Crossing the American West last winter, I was struck by the profound changes to the landscape affected by large-scale infrastructure programs. Rural electrification resulted in an expectation of electrical availability, and power lines now stretch to the horizon.
In much the same way, lines of Interstate highway curve off to the distance, twinned East and West streams.
My favorite cities are those with borders artificially constrained by water (like San Francisco, Hong Kong, or Manhattan), usually leading to towering structures and high density. San Francisco’s situation was different for a long time; a subset of NIMBY residents (alongside an array of other economic factors) meant that this grid of smaller buildings persists, in spite of housing shortages and corresponding high housing prices. As this slowly changes and the city begins to warm to the idea of new development, this uniform grid of little buildings might someday shift.
Great expanses of Nevada’s winter landscape look smooth and round: rolling hills and puffy clouds.

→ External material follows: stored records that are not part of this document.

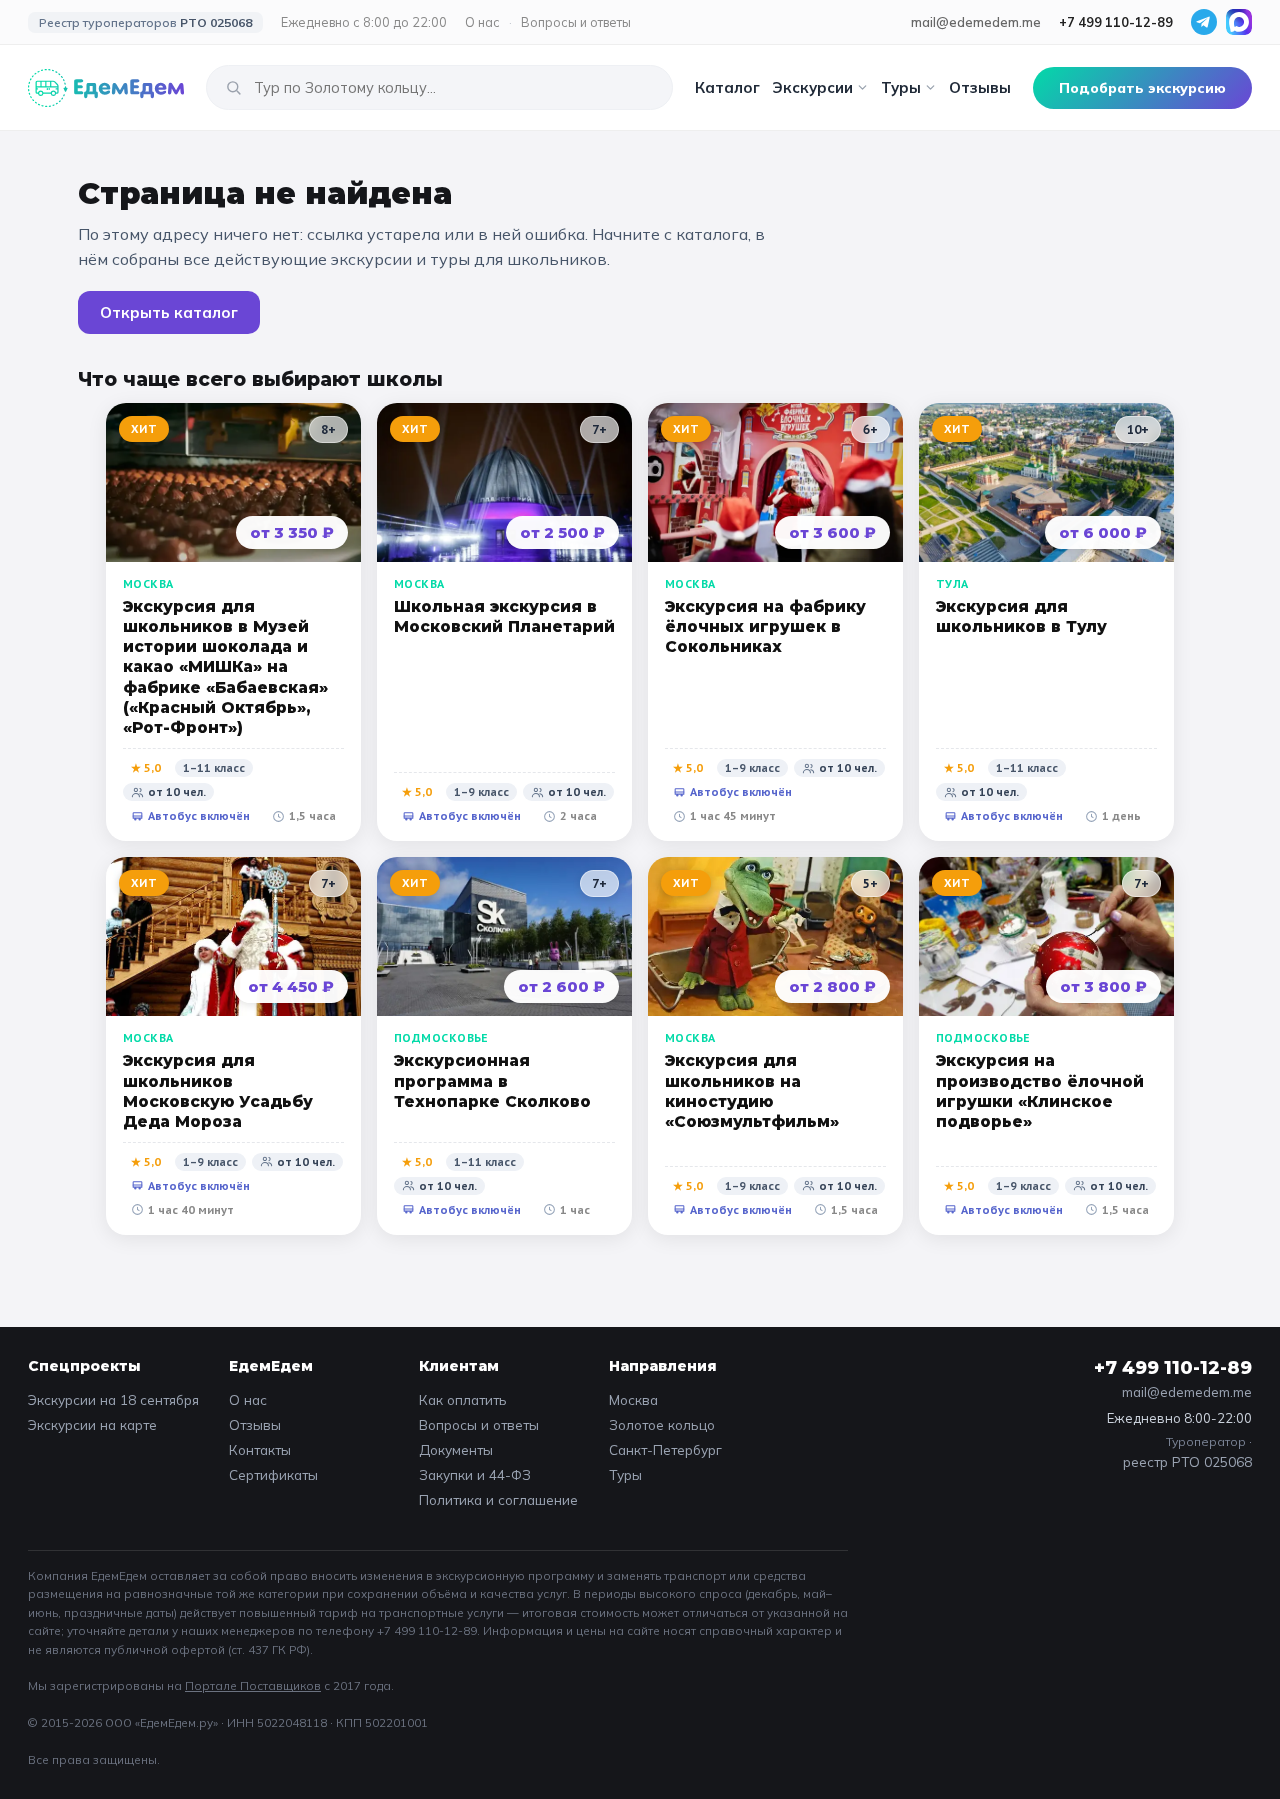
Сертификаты (273, 1474)
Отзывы (980, 87)
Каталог (727, 87)
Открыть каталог (169, 312)
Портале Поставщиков (253, 1685)
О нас (482, 22)
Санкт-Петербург (665, 1449)
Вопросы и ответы (576, 22)
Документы (456, 1449)
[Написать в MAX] (1239, 22)
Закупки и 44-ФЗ (475, 1474)
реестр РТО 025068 (1187, 1461)
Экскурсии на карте (92, 1424)
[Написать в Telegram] (1204, 22)
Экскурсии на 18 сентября (113, 1399)
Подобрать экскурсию (1142, 88)
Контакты (260, 1449)
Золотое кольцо (662, 1424)
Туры (901, 87)
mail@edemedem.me (976, 22)
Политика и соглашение (498, 1499)
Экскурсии (812, 87)
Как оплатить (463, 1399)
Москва (633, 1399)
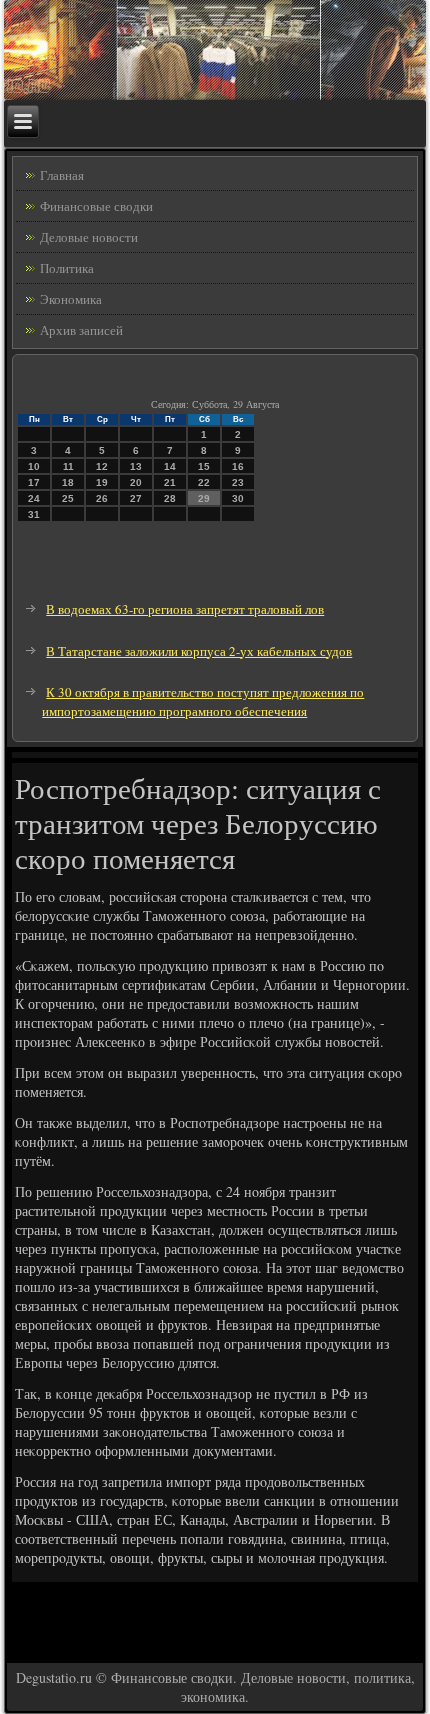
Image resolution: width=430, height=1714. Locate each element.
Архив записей (81, 330)
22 (204, 482)
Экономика (71, 299)
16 (238, 466)
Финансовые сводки (96, 206)
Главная (62, 175)
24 (34, 498)
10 (34, 466)
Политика (67, 268)
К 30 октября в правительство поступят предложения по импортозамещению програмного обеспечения (203, 701)
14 (170, 466)
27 (136, 498)
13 (136, 466)
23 (238, 482)
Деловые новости (89, 237)
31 (34, 514)
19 (102, 482)
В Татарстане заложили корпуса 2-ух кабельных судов (199, 651)
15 (204, 466)
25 (68, 498)
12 (102, 466)
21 (170, 482)
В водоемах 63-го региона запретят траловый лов (185, 609)
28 (170, 498)
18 (68, 482)
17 (34, 482)
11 (68, 466)
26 (102, 498)
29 (204, 498)
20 (136, 482)
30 (238, 498)
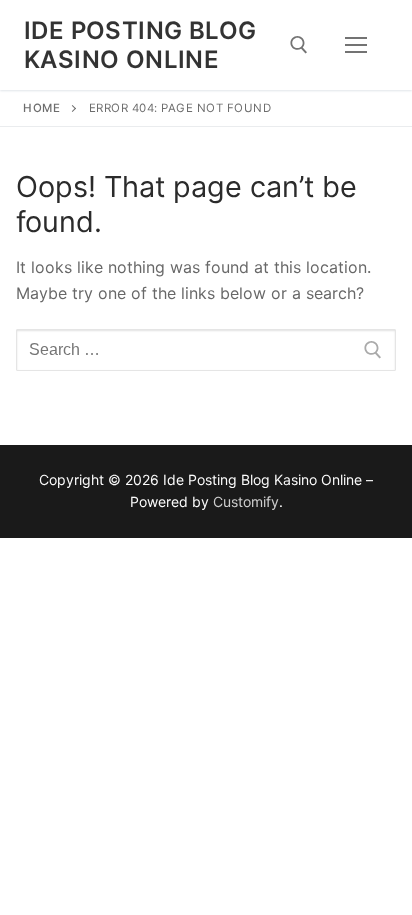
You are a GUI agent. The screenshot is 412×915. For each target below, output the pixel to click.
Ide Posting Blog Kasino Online (140, 45)
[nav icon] (356, 45)
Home (41, 108)
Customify (246, 501)
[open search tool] (299, 45)
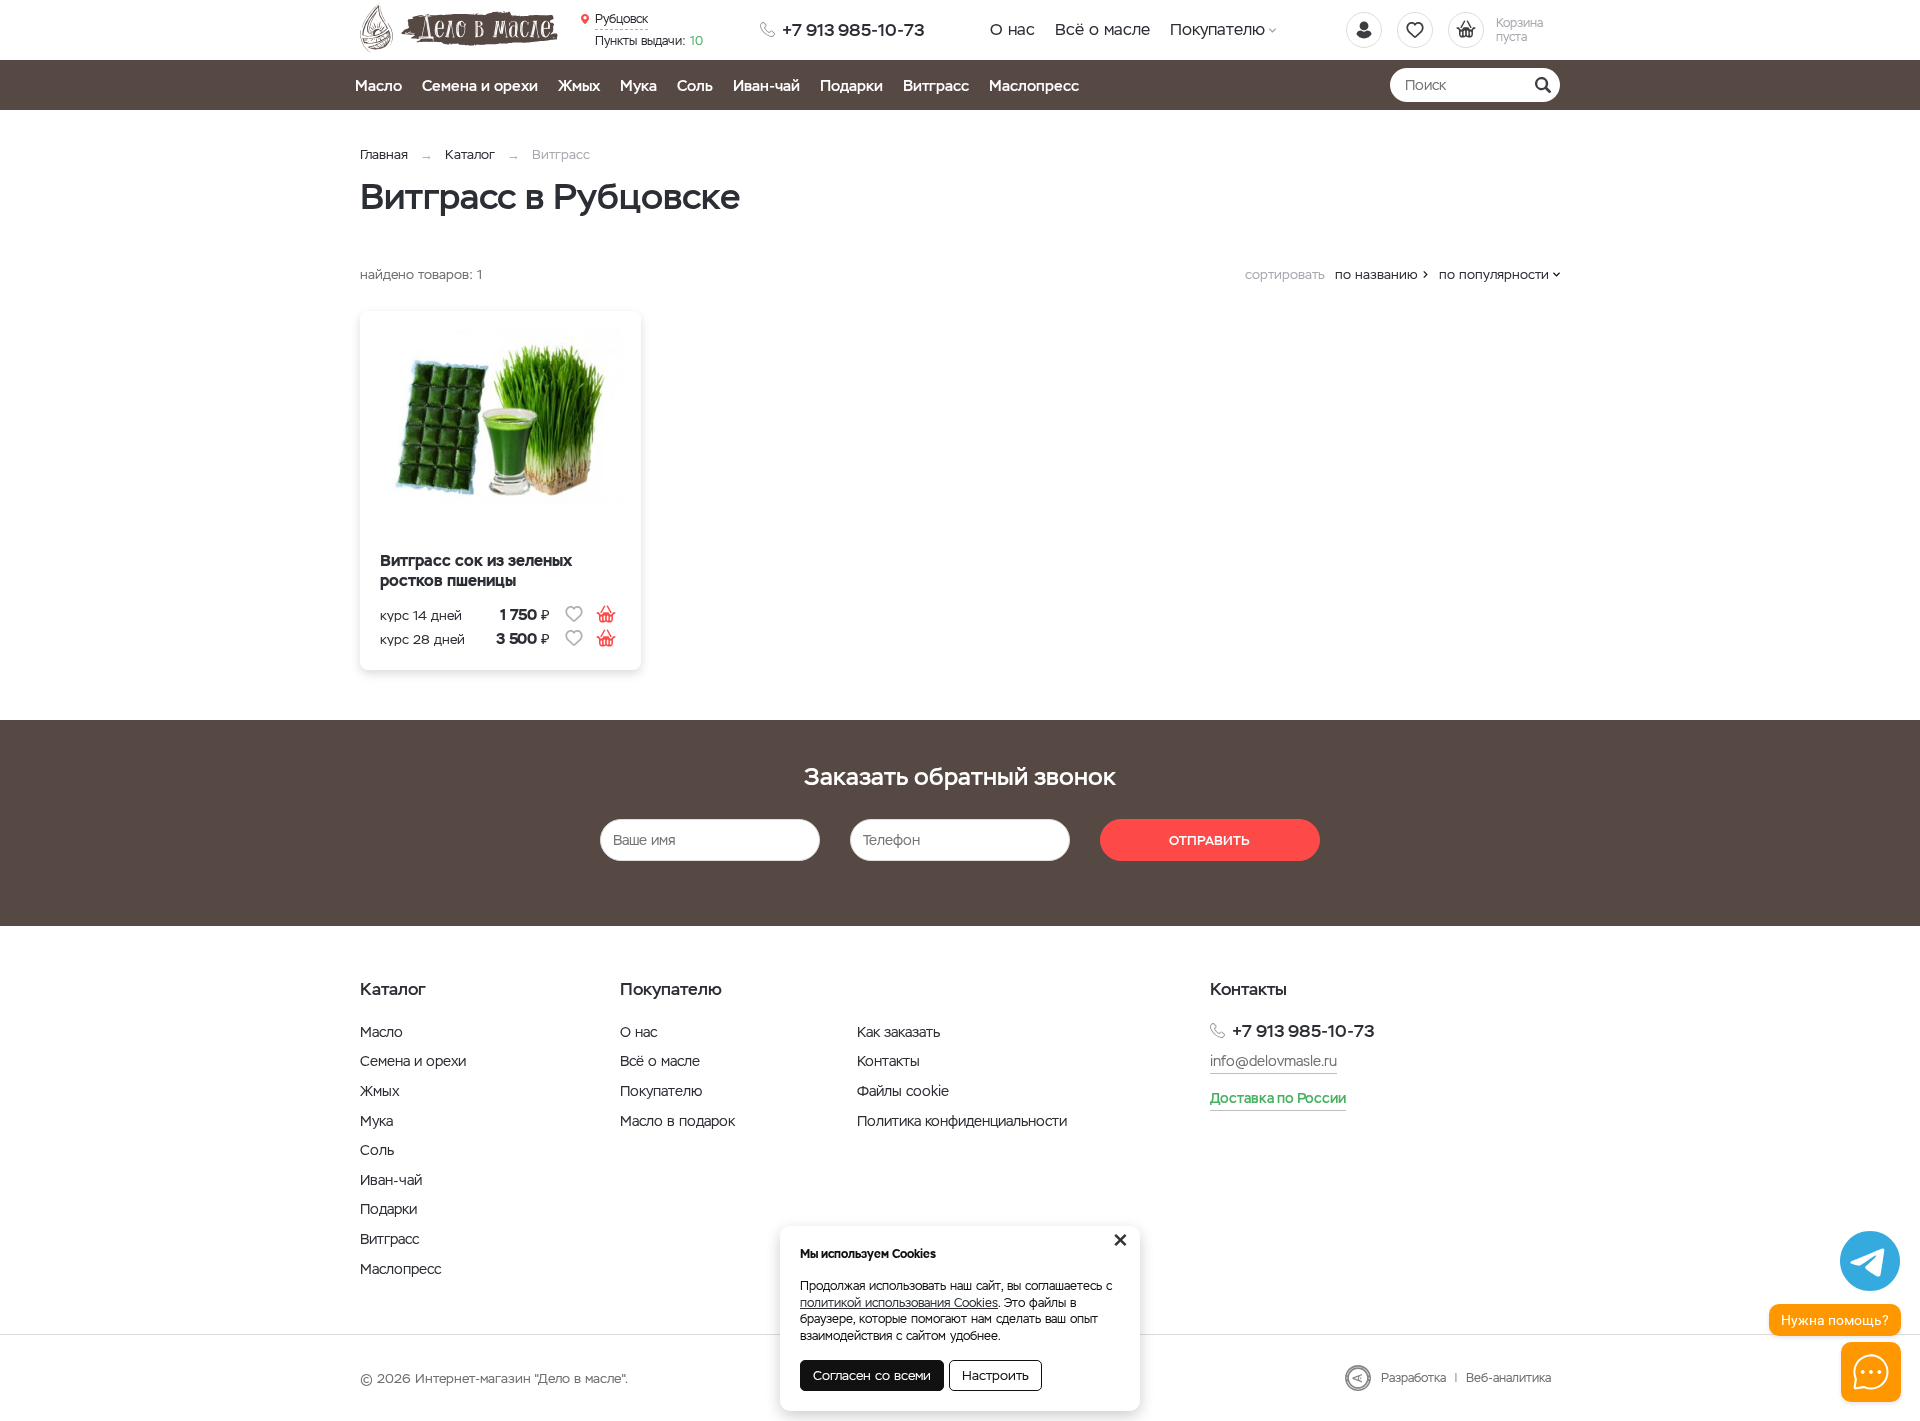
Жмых (579, 85)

Then the landscape tucks in around the Interstate, the chunky details are more apparent. That little fence in the foreground is thoroughly dwarfed by the not-so-distant towers of rock.
Another image from the flooded Bonneville Salt Flats.
Hiking in the hills of Picchetti Ranch in Cupertino, views over Stevens Creek Reservoir and the Bay beyond present a classic Californian landscape. Like a postcard from the mid-twentieth century, the little shape of a kayaking fisherman in the foreground (or the people fishing at the shoreline in the background) shows an ideal Saturday afternoon.
Above the city are layers on layers of different air, varying in composition, temperature, and thus density. At sunset, that makes for lots of scattering and color.
Contemplating a drive back across North America, I’m most looking forward to the West. The mildly populated areas (look at the tiny path in the distant center of the image) remind me of the best parts of Sergio Leone’s Spaghetti Westerns.